--- Records for processing Enclosed Below ---
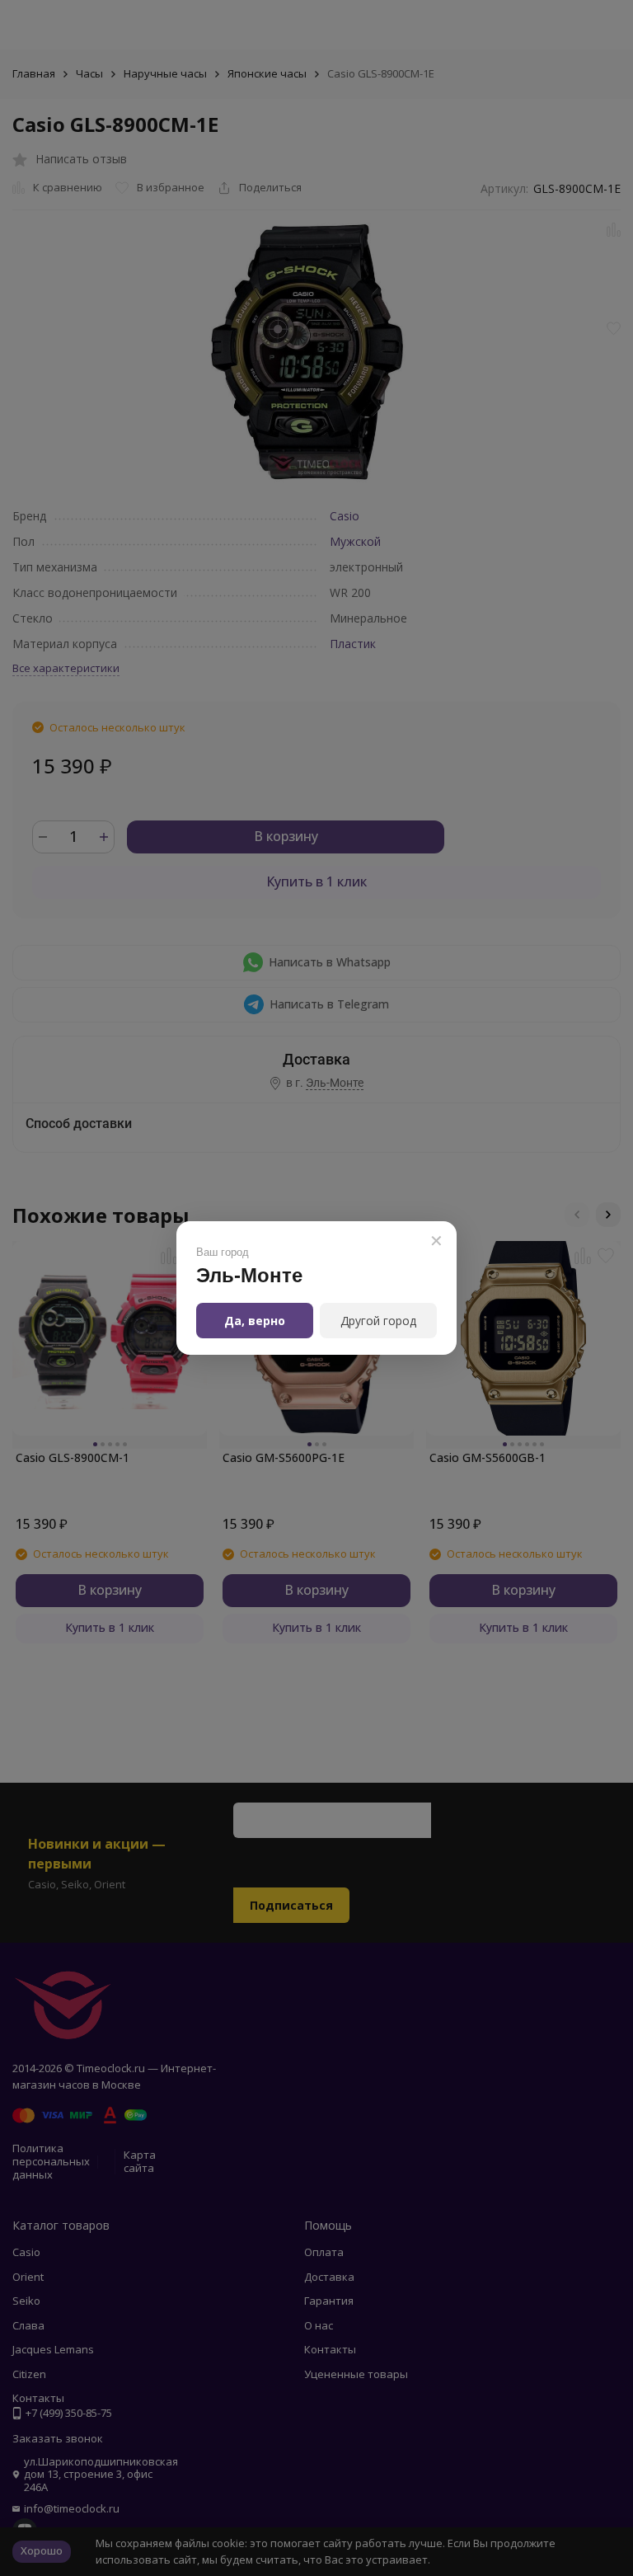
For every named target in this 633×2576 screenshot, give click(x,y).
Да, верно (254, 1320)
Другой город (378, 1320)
--- End of Enclosed Records for processing ---
--- Records for processing Enclosed Below ---
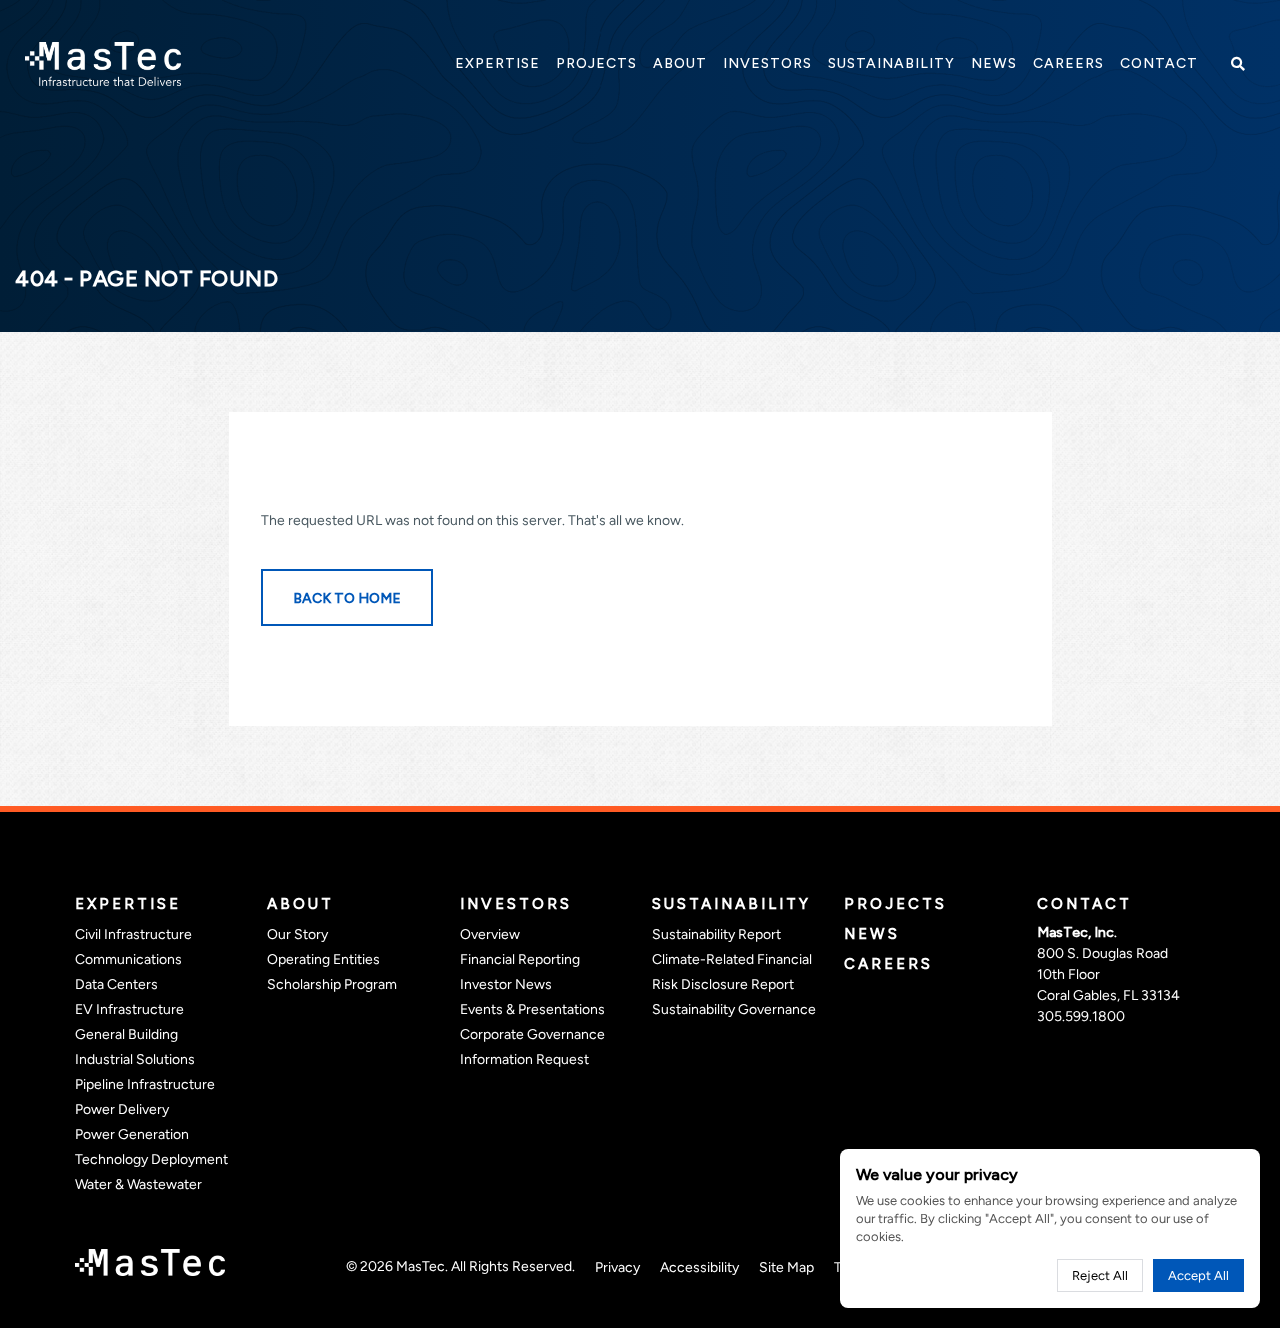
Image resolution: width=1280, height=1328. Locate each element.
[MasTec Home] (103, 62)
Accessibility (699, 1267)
--- End of Enclosed Records for processing ---
--- Records for processing Enclosed Below ---
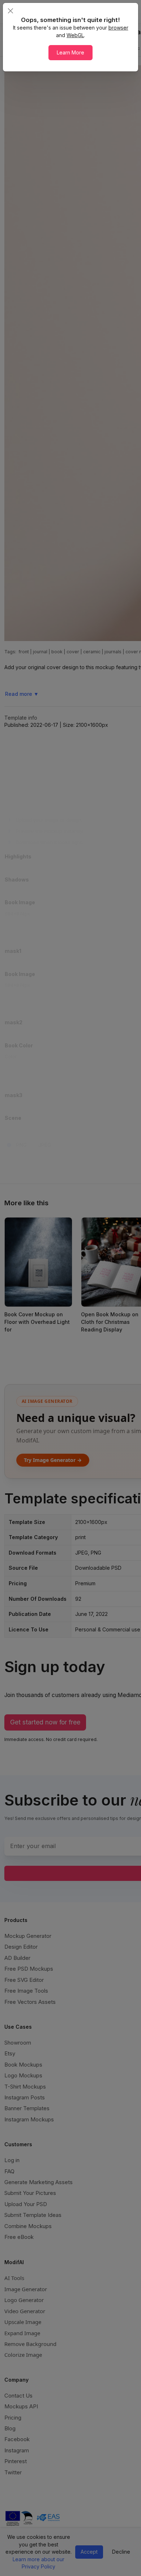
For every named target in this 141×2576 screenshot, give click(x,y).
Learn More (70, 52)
--- End of Enclosed Records for processing ---
Exercise aim
Take each line of the material that contains the word "every" and list it.

Finished exercise
For every named target in this 633×2576 screenshot, give click(x,y).
For every named target in this 141×2576 screenshot, give click(x,y).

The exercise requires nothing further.